## Objective
Copy these rows verbatim, all of them.

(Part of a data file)
☆ ☆ ☆
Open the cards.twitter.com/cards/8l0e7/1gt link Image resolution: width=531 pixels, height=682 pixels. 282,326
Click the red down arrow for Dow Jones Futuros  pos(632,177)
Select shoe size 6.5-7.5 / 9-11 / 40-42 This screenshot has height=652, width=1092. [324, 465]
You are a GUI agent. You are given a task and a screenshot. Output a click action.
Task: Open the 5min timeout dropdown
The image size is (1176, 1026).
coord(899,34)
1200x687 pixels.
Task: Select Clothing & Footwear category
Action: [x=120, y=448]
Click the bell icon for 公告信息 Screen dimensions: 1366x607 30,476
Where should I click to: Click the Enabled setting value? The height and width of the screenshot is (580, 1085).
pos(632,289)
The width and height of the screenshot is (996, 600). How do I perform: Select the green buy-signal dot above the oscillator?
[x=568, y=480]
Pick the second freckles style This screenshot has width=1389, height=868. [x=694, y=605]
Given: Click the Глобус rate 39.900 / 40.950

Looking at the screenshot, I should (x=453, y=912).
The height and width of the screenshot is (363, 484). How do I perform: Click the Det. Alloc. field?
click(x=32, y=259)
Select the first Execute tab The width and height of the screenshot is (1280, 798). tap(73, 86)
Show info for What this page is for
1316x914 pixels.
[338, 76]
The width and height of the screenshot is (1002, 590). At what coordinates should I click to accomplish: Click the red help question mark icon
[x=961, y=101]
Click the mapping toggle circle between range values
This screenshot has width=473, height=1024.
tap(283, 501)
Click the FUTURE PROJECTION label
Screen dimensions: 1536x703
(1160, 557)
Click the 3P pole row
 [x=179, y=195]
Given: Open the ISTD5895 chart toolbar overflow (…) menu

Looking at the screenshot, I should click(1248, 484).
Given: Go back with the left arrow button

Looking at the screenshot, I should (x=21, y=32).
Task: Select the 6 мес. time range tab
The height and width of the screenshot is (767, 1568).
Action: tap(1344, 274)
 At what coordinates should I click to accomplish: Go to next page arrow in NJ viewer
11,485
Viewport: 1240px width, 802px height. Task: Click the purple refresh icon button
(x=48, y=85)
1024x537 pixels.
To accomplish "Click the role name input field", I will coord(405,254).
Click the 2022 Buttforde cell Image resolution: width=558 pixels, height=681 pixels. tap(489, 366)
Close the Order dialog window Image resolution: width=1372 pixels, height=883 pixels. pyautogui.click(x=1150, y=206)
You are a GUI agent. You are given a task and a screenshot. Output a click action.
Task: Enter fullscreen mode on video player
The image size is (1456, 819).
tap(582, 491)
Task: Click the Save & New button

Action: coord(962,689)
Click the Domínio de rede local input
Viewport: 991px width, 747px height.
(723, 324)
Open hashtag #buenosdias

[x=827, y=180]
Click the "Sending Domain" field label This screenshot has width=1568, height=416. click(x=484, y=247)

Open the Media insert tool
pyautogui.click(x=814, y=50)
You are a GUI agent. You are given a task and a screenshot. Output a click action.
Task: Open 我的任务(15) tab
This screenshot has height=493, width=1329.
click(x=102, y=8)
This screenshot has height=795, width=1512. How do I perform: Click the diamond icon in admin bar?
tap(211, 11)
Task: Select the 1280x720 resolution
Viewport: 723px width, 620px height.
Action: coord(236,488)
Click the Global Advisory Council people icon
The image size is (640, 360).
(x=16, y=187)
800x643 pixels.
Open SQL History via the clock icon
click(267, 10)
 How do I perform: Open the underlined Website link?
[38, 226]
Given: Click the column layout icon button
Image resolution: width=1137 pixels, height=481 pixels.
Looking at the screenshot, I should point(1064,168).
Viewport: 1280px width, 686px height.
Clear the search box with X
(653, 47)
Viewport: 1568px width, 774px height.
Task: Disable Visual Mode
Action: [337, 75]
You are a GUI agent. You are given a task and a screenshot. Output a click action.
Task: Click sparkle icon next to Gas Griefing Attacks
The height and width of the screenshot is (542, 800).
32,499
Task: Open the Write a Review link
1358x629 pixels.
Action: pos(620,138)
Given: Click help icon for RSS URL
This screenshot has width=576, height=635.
☆ ☆ ☆
## Solution for this exercise
Open the cards.twitter.com/cards/8l0e7/1gt link Image resolution: width=531 pixels, height=682 pixels. 282,326
Click the red down arrow for Dow Jones Futuros  pos(632,177)
Select shoe size 6.5-7.5 / 9-11 / 40-42 This screenshot has height=652, width=1092. [324, 465]
You are a GUI agent. You are given a task and a screenshot. Output a click action.
Task: Open the 5min timeout dropdown
The image size is (1176, 1026).
coord(899,34)
1200x687 pixels.
Task: Select Clothing & Footwear category
Action: [x=120, y=448]
Click the bell icon for 公告信息 Screen dimensions: 1366x607 30,476
Where should I click to: Click the Enabled setting value? The height and width of the screenshot is (580, 1085).
pos(632,289)
The width and height of the screenshot is (996, 600). How do I perform: Select the green buy-signal dot above the oscillator?
[x=568, y=480]
Pick the second freckles style This screenshot has width=1389, height=868. [x=694, y=605]
Given: Click the Глобус rate 39.900 / 40.950

Looking at the screenshot, I should (x=453, y=912).
The height and width of the screenshot is (363, 484). How do I perform: Click the Det. Alloc. field?
click(x=32, y=259)
Select the first Execute tab The width and height of the screenshot is (1280, 798). tap(73, 86)
Show info for What this page is for
1316x914 pixels.
[338, 76]
The width and height of the screenshot is (1002, 590). At what coordinates should I click to accomplish: Click the red help question mark icon
[x=961, y=101]
Click the mapping toggle circle between range values
This screenshot has width=473, height=1024.
tap(283, 501)
Click the FUTURE PROJECTION label
Screen dimensions: 1536x703
(1160, 557)
Click the 3P pole row
 [x=179, y=195]
Given: Open the ISTD5895 chart toolbar overflow (…) menu

Looking at the screenshot, I should click(1248, 484).
Given: Go back with the left arrow button

Looking at the screenshot, I should (x=21, y=32).
Task: Select the 6 мес. time range tab
The height and width of the screenshot is (767, 1568).
Action: tap(1344, 274)
 At what coordinates should I click to accomplish: Go to next page arrow in NJ viewer
11,485
Viewport: 1240px width, 802px height. Task: Click the purple refresh icon button
(x=48, y=85)
1024x537 pixels.
To accomplish "Click the role name input field", I will coord(405,254).
Click the 2022 Buttforde cell Image resolution: width=558 pixels, height=681 pixels. tap(489, 366)
Close the Order dialog window Image resolution: width=1372 pixels, height=883 pixels. pyautogui.click(x=1150, y=206)
You are a GUI agent. You are given a task and a screenshot. Output a click action.
Task: Enter fullscreen mode on video player
The image size is (1456, 819).
tap(582, 491)
Task: Click the Save & New button

Action: coord(962,689)
Click the Domínio de rede local input
Viewport: 991px width, 747px height.
(723, 324)
Open hashtag #buenosdias

[x=827, y=180]
Click the "Sending Domain" field label This screenshot has width=1568, height=416. click(x=484, y=247)

Open the Media insert tool
pyautogui.click(x=814, y=50)
You are a GUI agent. You are given a task and a screenshot. Output a click action.
Task: Open 我的任务(15) tab
This screenshot has height=493, width=1329.
click(x=102, y=8)
This screenshot has height=795, width=1512. How do I perform: Click the diamond icon in admin bar?
tap(211, 11)
Task: Select the 1280x720 resolution
Viewport: 723px width, 620px height.
Action: coord(236,488)
Click the Global Advisory Council people icon
The image size is (640, 360).
(x=16, y=187)
800x643 pixels.
Open SQL History via the clock icon
click(267, 10)
 How do I perform: Open the underlined Website link?
[38, 226]
Given: Click the column layout icon button
Image resolution: width=1137 pixels, height=481 pixels.
Looking at the screenshot, I should point(1064,168).
Viewport: 1280px width, 686px height.
Clear the search box with X
(653, 47)
Viewport: 1568px width, 774px height.
Task: Disable Visual Mode
Action: [337, 75]
You are a GUI agent. You are given a task and a screenshot. Output a click action.
Task: Click sparkle icon next to Gas Griefing Attacks
The height and width of the screenshot is (542, 800).
32,499
Task: Open the Write a Review link
1358x629 pixels.
Action: pos(620,138)
Given: Click help icon for RSS URL
This screenshot has width=576, height=635.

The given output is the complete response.